8 Il faut y aller doucement par simple respect, d’où ces vers, ces deux langues si longtemps ennemies et ces gouaches conciliatrices qui disent le gachis des espérances, passion fatale de ces enfants perdus qui crurent à leur mission. Ils avaient aux poumons le souffle des nations, l’autre nom de l’appartenance au groupe, ils donnèrent tout à ce qui aujourd’hui n’est plus qu’à peine un nom, Allemagne-France, quelque chose qu’on aime c’est vrai, aussi indispensable que la haie qui nous sépare du voisin. Les chants de ce recueil à deux voix s’entendent par-delà la frontière. Le Rhin devient ainsi un poème aux deux rives germaines.

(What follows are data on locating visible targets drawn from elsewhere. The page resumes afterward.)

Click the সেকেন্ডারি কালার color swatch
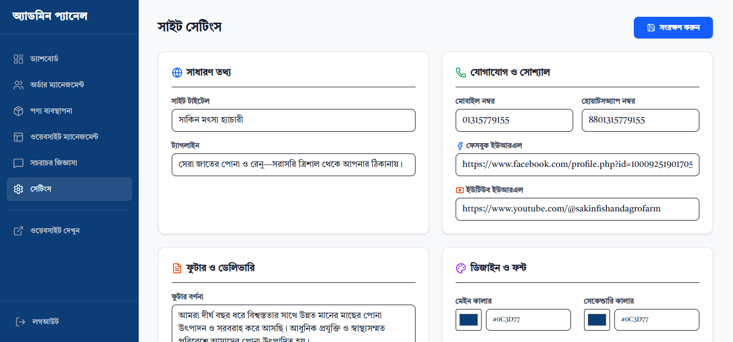 pos(596,320)
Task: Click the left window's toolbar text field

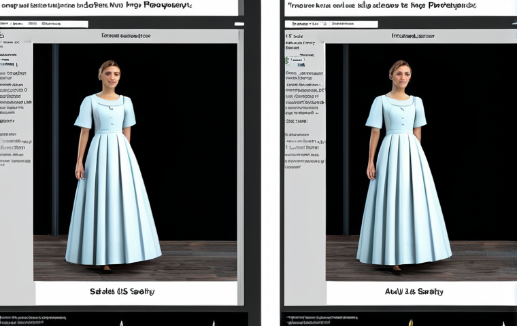Action: pyautogui.click(x=46, y=24)
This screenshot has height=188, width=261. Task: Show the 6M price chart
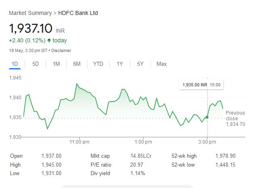77,64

9 Les gouaches s’essaient à réunir les deux langues; elles sont pour partie abstraites par respect, pour laisser respirer ces jeunes adultes à cent ans de distance et les poèmes dans les deux langues exigent la même chose: ce ton doux qui porte la paix n’a que faire des médailles, des éclats de vives couleurs, mourir à l’intérieur du corps c’est avoir partie déliée avec la vie, c’est brun et bleu, c’est allemand français, la terre et le ciel, c’est eux et nous, nos jeunes futurs grands-pères qui n’eurent pas le temps de le devenir, tant la faucheuse impitoyable déploya contre eux ses miasmes méphitiques, contre eux: les enfants de ce temps.

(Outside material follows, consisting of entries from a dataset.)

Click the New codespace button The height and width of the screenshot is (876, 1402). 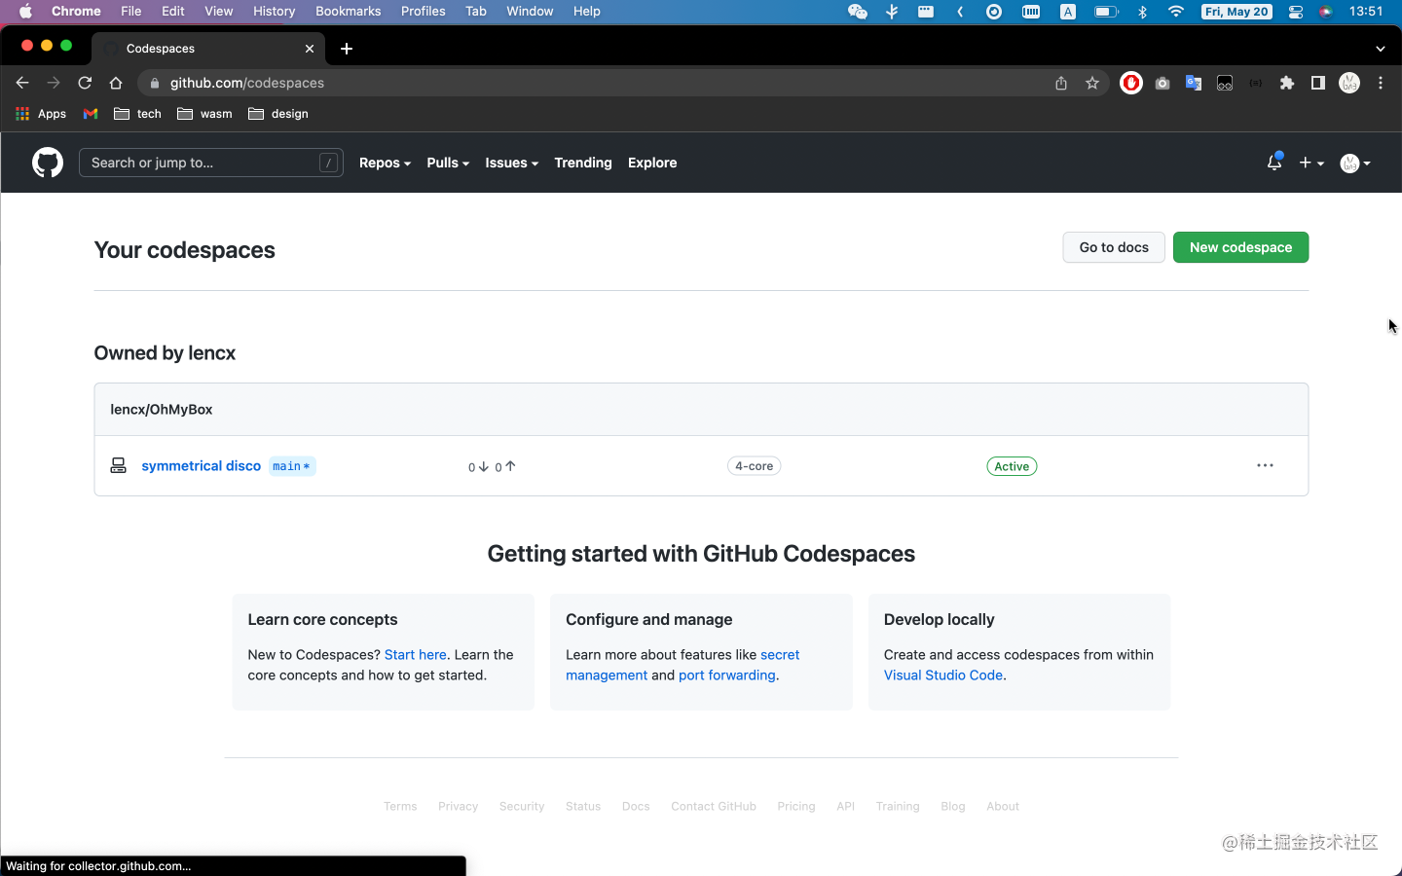(1240, 247)
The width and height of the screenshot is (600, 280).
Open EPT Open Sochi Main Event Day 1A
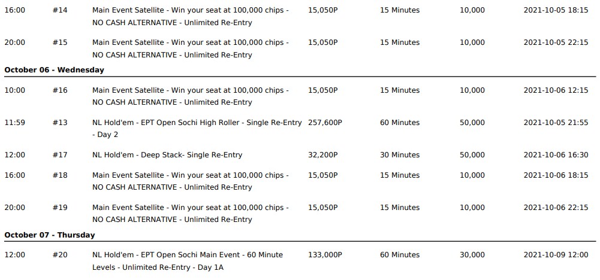pos(188,261)
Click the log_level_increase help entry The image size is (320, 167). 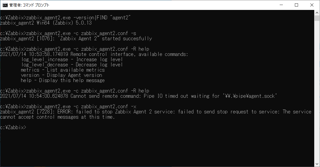pos(72,59)
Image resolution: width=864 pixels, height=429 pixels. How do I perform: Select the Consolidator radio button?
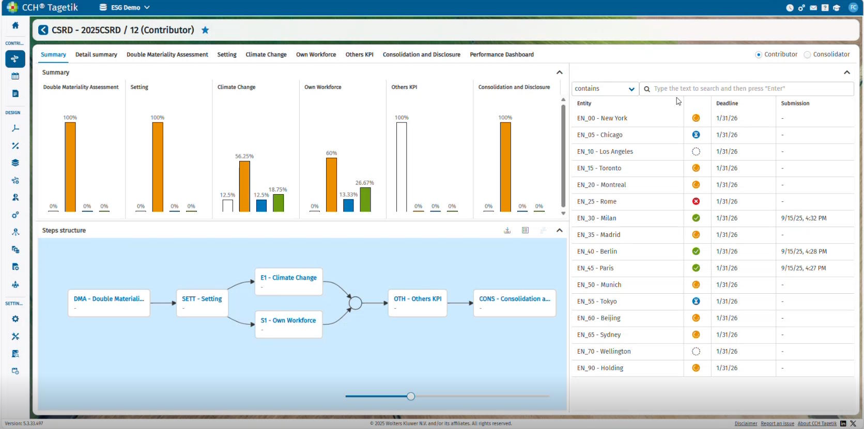point(807,55)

10 Il convenait d’être simple, attentif et doux sur Le Chemin, où la mitraille et les explosions s’entendent encore. Il suffit d’un nuage, d’un orage, pour percevoir la folie prenante de ces actes lourds. Songeant à notre présence, corps entier, sur le chemin debout, il nous prend l’envie d’ouvrir le livre à la page du poème bien aimé que l’on profère alors devant la vallée immense, là-bas, comme pour toucher un bout du monde, comme pour fabriquer un écho favorable, ressuscitant un moment les jeunes corps enfouis sous nos pas. Comme un je t’aime, comme un je vous comprends, comme un j’ai bien entendu vos plaintes; je vous les restitue, excusez-moi, je vous dérange peut-être, mais c’est le moins que je puisse faire pour être au plus proche de vous.